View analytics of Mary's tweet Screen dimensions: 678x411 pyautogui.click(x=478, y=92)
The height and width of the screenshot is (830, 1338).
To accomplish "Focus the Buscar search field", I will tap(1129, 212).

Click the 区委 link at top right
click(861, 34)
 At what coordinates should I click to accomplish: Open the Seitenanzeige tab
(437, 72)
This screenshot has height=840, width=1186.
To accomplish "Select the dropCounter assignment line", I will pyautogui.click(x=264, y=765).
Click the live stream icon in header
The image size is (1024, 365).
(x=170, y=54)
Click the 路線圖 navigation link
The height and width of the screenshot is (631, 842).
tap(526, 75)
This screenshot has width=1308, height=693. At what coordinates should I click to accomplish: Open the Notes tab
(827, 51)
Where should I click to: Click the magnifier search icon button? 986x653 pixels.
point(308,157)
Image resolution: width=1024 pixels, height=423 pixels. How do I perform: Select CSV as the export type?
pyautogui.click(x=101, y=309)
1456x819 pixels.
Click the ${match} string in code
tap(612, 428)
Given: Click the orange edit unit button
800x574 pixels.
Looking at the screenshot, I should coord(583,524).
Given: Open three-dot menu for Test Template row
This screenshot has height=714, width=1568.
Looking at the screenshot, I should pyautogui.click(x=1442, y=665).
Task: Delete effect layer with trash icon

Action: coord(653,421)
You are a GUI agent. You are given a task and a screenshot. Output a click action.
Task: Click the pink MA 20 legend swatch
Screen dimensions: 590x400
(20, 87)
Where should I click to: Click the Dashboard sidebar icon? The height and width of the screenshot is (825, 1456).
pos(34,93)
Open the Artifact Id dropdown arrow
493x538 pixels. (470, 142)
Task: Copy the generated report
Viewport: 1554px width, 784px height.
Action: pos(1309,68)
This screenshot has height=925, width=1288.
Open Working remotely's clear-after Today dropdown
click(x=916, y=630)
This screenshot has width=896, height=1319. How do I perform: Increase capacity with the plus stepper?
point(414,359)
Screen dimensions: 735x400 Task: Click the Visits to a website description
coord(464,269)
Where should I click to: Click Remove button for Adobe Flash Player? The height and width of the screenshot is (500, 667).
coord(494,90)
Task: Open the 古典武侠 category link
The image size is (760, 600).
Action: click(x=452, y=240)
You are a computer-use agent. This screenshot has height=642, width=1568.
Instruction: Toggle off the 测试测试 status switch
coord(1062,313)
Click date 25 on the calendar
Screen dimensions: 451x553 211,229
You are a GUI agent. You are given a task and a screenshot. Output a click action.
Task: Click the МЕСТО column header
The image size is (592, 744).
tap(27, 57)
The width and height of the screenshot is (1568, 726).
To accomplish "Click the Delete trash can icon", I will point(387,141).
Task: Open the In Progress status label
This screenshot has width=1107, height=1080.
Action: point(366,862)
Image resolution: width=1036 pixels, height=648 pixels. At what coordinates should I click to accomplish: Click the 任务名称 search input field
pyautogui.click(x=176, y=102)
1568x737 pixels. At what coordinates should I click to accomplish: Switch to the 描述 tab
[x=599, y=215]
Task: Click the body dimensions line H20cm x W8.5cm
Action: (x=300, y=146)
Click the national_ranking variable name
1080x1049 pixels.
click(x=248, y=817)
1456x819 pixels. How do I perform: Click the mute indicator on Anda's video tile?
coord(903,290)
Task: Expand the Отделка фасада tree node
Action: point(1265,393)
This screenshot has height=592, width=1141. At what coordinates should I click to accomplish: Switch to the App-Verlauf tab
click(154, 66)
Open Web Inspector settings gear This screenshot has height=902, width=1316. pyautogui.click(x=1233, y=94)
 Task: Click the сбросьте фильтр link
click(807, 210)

OBJECTIVE → Rewrite the records from the line with "Where should I click to: Click the Dashboard" up to and including the line with "Screen dimensions: 451x553 211,229", replacing "plus stepper" with "increment button" and leaving everything else unchanged.

COMPLETED EXERCISE →
Where should I click to: Click the Dashboard sidebar icon? The height and width of the screenshot is (825, 1456).
pos(34,93)
Open the Artifact Id dropdown arrow
493x538 pixels. (470, 142)
Task: Copy the generated report
Viewport: 1554px width, 784px height.
Action: pos(1309,68)
This screenshot has height=925, width=1288.
Open Working remotely's clear-after Today dropdown
click(x=916, y=630)
This screenshot has width=896, height=1319. How do I perform: Increase capacity with the increment button?
point(414,359)
Screen dimensions: 735x400 Task: Click the Visits to a website description
coord(464,269)
Where should I click to: Click Remove button for Adobe Flash Player? The height and width of the screenshot is (500, 667).
coord(494,90)
Task: Open the 古典武侠 category link
The image size is (760, 600).
Action: click(x=452, y=240)
You are a computer-use agent. This screenshot has height=642, width=1568.
Instruction: Toggle off the 测试测试 status switch
coord(1062,313)
Click date 25 on the calendar
Screen dimensions: 451x553 211,229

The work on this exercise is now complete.